何かの夢を見ていた。それは酷い悪夢であり、醒めなければならないと気付いてもいた。
彼は必死で目覚めようとする。だが瞼は重く、身体も金縛りにあって動けない。それでも起きなければ、と彼は力む。このままでは自分は何か得体の知れぬ邪悪なものに取り込まれてしまう。焦る彼の前、ポツリと灯りがともる。それは蝋燭のようで、揺らめく灯りが少しずつ近付いて来た。

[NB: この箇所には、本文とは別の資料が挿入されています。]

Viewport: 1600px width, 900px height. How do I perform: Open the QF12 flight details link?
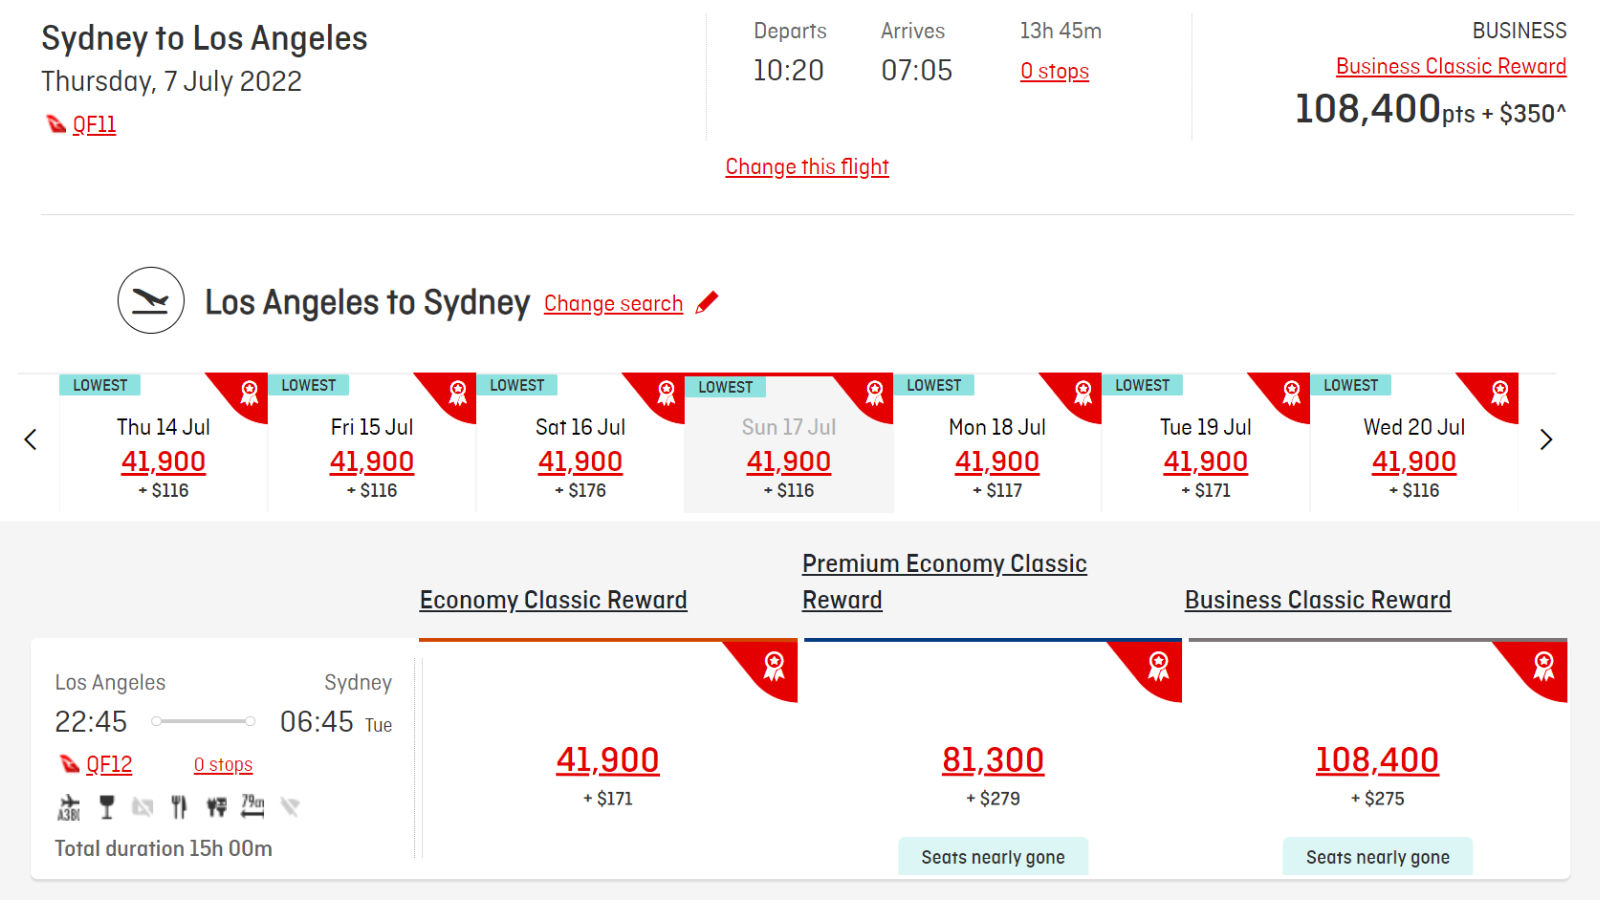pyautogui.click(x=109, y=764)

最初は宙に浮かんでいた燭台は次第に近付くにつれ、それを捧げ持つ人物を浮かび上がらせる。その姿は最初黒い影だったが、やがて蝋燭の灯りに照らされて、沙由妃だと分かるようになる。彼女は着物を着ていて、それは時代劇に登場する姫の格好。煌びやかな簪や錦が蝋燭の光に浮かび上がり、華やいで美しい。彼は心からほっとして脱力する。すると呪縛が解けたのか、身体が動いた。彼は彼女に声を掛けようとする。しかし声は出ない。もう一度やってみるが、発声することはままならなかった。
その時、やって来るのは彼女独りではないことに気付く。その後ろ、灯明の揺らめく灯りに見え隠れするのは大きな男。彼は眼を凝らし、誰であるかを見定めようとする。そしてそれが誰であるか気付くと同時に凍り付く。その陰は楠田だった。青白い顔に何の表情も浮かべず、じっと沙由妃の背中を眺めているようだ。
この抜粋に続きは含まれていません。